- Avoid subcutaneous bolus injections; the solution has a high pH 10 to pH 11 that can cause tissue necrosis.
- For intravenous (IV) administration, dilute with 10 times own volume with water for injection (WFI).
- Avoid sudden withdrawal.
- In mild/moderate renal and hepatic impairment, use lowest effective dose and monitor for adverse effects.
- Use with caution in elderly patients.
Contra-indications
- Severe hepatic and renal impairment
- Acute intermittent porphyria
- Severe respiratory depression
These are not absolute contra-indications if the patient is in the last days of life. Careful titration is however necessary.
Important drug interactions
Phenobarbital is metabolised by CYP2C19. CYP2C19 Inhibitors may enhance the effect of phenobarbital.

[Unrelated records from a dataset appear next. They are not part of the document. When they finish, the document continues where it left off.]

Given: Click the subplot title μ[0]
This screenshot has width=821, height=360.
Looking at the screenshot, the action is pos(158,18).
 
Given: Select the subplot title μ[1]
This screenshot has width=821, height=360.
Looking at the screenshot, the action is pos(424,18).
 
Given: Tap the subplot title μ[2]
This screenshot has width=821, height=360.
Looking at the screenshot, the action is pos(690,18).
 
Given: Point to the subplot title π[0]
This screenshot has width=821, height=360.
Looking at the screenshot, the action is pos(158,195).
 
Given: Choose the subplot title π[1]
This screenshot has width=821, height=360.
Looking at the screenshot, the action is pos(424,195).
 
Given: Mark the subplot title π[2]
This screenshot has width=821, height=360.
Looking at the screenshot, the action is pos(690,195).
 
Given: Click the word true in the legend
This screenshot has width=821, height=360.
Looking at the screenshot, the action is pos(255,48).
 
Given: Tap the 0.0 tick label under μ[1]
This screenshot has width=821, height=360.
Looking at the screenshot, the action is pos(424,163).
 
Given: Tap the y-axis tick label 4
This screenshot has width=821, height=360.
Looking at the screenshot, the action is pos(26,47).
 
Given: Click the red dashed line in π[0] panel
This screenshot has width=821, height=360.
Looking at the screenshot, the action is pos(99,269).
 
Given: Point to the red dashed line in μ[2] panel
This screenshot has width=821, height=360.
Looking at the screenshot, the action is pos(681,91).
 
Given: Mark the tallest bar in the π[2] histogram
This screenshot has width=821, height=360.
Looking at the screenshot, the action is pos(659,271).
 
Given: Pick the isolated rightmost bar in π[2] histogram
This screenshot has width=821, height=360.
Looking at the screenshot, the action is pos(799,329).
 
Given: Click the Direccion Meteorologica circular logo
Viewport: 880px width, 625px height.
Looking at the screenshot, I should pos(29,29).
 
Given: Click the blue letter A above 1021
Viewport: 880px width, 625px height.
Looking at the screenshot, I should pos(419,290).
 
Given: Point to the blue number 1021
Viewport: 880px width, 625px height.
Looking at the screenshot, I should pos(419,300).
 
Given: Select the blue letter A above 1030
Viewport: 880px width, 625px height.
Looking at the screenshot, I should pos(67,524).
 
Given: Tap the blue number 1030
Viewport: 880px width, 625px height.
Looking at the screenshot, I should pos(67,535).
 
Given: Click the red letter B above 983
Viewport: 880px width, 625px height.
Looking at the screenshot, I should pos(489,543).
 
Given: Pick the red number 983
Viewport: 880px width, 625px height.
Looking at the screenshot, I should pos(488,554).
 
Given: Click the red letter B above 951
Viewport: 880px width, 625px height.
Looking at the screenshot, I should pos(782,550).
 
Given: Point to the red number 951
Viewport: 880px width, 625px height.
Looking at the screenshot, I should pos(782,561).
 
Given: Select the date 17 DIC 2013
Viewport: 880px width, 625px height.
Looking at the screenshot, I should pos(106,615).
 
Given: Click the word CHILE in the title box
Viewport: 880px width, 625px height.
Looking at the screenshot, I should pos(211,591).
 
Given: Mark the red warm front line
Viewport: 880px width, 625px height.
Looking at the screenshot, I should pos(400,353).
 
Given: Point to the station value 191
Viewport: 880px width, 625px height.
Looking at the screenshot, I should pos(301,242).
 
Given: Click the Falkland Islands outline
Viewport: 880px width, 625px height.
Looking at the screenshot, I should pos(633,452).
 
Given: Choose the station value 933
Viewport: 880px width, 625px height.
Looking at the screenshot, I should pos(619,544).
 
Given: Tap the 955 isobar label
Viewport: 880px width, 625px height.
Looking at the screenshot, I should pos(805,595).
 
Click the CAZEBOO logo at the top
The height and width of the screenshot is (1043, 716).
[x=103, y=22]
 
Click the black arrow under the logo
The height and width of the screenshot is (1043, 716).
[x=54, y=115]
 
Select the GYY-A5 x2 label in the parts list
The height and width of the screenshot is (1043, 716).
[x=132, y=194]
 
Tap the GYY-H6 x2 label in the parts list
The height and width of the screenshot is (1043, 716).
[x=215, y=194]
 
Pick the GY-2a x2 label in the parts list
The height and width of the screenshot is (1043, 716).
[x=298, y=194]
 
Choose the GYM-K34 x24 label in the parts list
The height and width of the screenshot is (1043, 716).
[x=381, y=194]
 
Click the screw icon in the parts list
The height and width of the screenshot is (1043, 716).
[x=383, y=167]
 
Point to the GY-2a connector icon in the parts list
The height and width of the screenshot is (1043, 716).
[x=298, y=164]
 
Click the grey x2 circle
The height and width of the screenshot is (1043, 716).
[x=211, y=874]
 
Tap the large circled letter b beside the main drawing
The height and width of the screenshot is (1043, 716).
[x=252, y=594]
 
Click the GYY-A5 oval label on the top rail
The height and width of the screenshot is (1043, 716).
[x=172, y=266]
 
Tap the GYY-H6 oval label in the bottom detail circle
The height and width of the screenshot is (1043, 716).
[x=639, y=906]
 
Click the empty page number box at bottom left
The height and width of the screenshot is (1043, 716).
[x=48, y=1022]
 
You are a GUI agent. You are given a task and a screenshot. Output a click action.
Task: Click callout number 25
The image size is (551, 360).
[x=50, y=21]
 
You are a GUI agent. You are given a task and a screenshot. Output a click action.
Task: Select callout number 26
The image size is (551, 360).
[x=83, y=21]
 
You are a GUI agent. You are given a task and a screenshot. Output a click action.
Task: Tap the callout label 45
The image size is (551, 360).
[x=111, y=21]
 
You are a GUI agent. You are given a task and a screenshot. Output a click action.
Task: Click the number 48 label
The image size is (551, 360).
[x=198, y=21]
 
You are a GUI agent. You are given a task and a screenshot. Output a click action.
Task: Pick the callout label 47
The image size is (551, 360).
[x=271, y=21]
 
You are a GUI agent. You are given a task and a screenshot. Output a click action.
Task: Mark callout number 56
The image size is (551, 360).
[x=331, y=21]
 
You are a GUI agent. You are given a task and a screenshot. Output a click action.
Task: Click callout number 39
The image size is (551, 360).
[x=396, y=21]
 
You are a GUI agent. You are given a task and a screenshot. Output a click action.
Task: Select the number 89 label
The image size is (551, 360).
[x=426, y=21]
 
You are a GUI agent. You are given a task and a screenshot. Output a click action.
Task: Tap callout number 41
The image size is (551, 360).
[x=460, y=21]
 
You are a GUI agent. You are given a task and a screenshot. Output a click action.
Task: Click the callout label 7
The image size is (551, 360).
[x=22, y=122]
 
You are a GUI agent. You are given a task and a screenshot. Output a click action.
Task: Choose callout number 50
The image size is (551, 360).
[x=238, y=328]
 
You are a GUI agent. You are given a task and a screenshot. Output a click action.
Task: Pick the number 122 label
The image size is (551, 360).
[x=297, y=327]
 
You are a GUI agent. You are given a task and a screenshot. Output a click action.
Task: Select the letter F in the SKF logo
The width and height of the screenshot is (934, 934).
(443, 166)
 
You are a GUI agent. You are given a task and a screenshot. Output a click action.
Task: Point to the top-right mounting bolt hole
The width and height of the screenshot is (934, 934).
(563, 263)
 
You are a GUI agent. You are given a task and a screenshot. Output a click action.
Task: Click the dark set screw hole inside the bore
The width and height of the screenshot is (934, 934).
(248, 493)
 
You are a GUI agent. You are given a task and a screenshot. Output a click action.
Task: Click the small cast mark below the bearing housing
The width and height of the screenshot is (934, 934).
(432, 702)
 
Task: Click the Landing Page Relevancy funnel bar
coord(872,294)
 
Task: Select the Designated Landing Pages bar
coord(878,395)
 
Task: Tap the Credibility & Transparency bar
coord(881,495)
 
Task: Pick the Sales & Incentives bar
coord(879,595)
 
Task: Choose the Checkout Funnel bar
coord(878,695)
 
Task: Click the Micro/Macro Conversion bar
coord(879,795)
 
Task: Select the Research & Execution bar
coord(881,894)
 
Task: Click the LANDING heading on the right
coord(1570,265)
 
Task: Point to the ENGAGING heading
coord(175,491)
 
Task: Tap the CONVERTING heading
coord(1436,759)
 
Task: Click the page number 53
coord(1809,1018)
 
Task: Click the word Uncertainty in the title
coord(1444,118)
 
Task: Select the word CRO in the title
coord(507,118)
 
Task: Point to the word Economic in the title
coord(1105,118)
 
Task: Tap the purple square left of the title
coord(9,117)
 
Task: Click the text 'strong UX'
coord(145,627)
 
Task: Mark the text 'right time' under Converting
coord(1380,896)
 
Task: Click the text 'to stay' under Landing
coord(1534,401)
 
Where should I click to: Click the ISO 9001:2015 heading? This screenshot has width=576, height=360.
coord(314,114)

Examples of CYP2C19 inhibitors:
- Fluconazole
- Fluoxetine
- Omperazole
- Lansoprazole.
Phenobarbital induces various cytochrome P450 enzymes (CYP1A2, CYP2B6, CYP2C8/9, CYP2C19 and CYP3A4) that can cause many clinically significant drug interactions. As enzyme induction may take up to two weeks to develop, dose adjustments of concurrently administered drugs, that are predominantly metabolised by the cytochrome pathway or undergo glucuronidation, may be necessary.
Phenobarbital may decrease the effect of the following (the list is not exhaustive):
Corticosteroids - (dexamethasone, methylprednisolone, prednisolone):
- QTHaloperidol
- Fentanyl
- QTMethadone
- Metronidazole
- Mirtazepine
- Oxycodone
- Phenytoin
- Tricyclics
- Valproate
- Paracetamol
- Clonazepam
Be aware of the potential for interactions: doses may need to be adjusted
Side effects
- Drowsiness, lethargy, ataxia, confusion, respiratory depression, paradoxical excitement, irritability, restlessness, delirium.
- Skin reactions - common if given by CSCI; undiluted Phenobarbital injection is very alkaline.